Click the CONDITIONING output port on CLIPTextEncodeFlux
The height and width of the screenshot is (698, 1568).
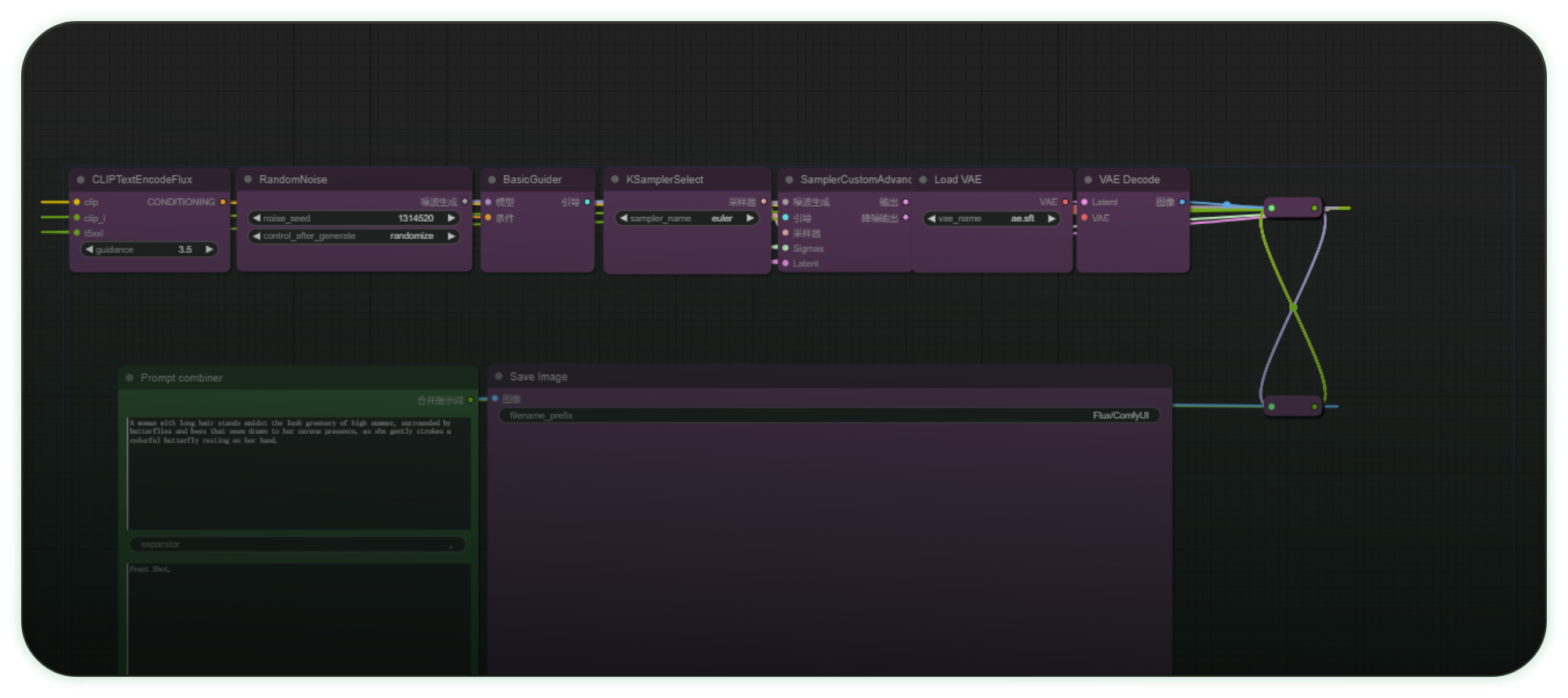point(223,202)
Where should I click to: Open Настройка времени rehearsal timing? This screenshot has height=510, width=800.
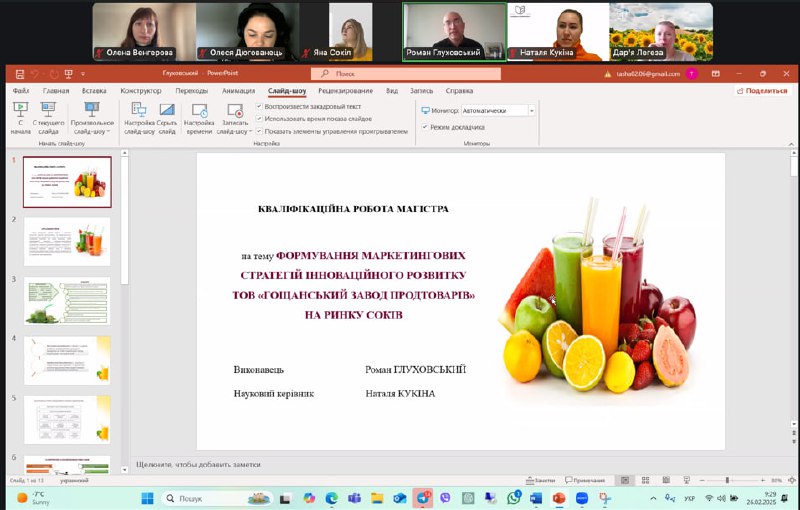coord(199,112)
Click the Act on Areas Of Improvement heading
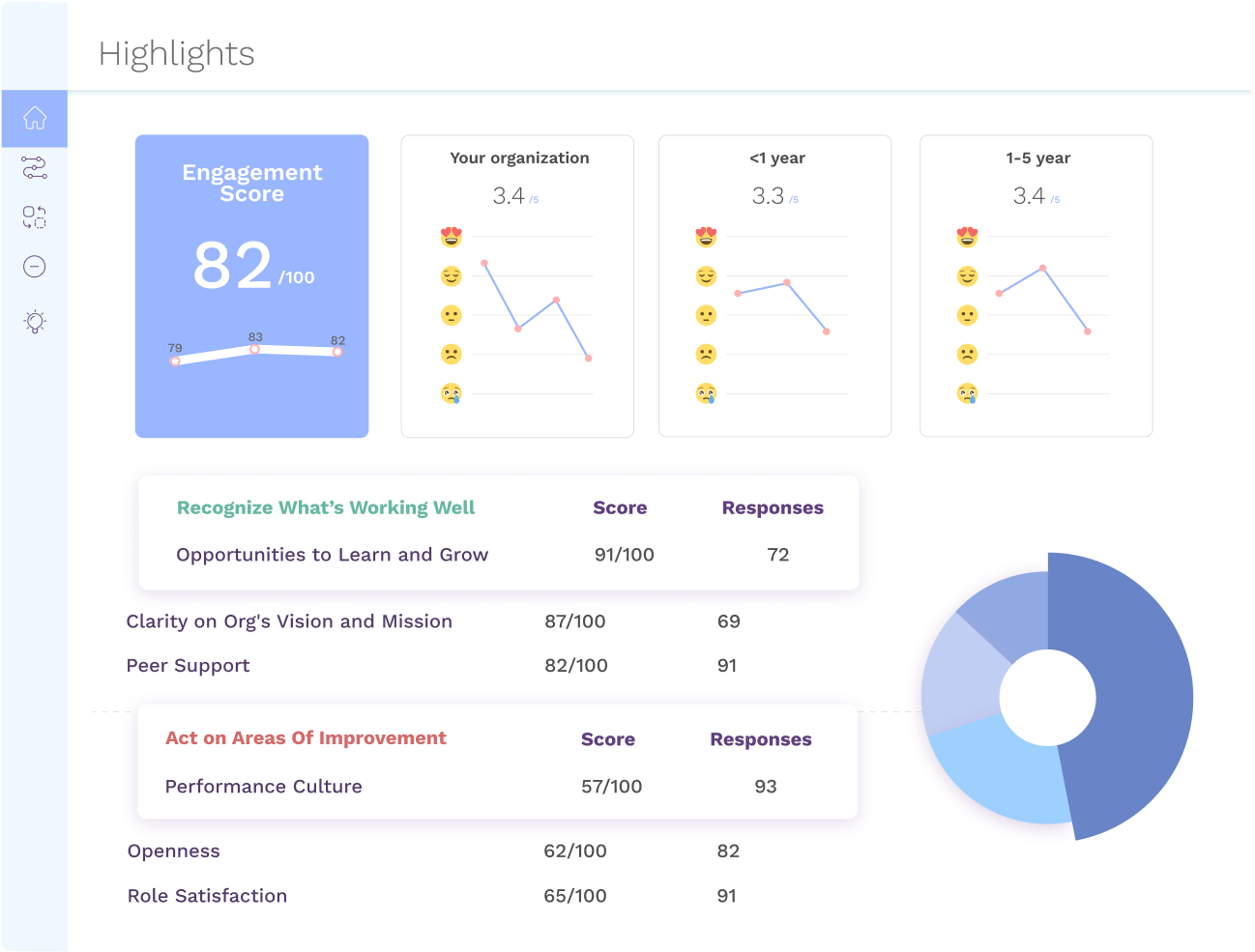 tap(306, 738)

——————————

**PROBLEM REQUIREMENTS:**
Copy all the entries above exactly as they stand, except for the pictures.

**THE ANSWER:**
Click the CONDITIONING output port on CLIPTextEncodeFlux
The height and width of the screenshot is (698, 1568).
point(223,202)
Where should I click to: Open Настройка времени rehearsal timing? This screenshot has height=510, width=800.
coord(199,112)
Click the Act on Areas Of Improvement heading
 tap(306, 738)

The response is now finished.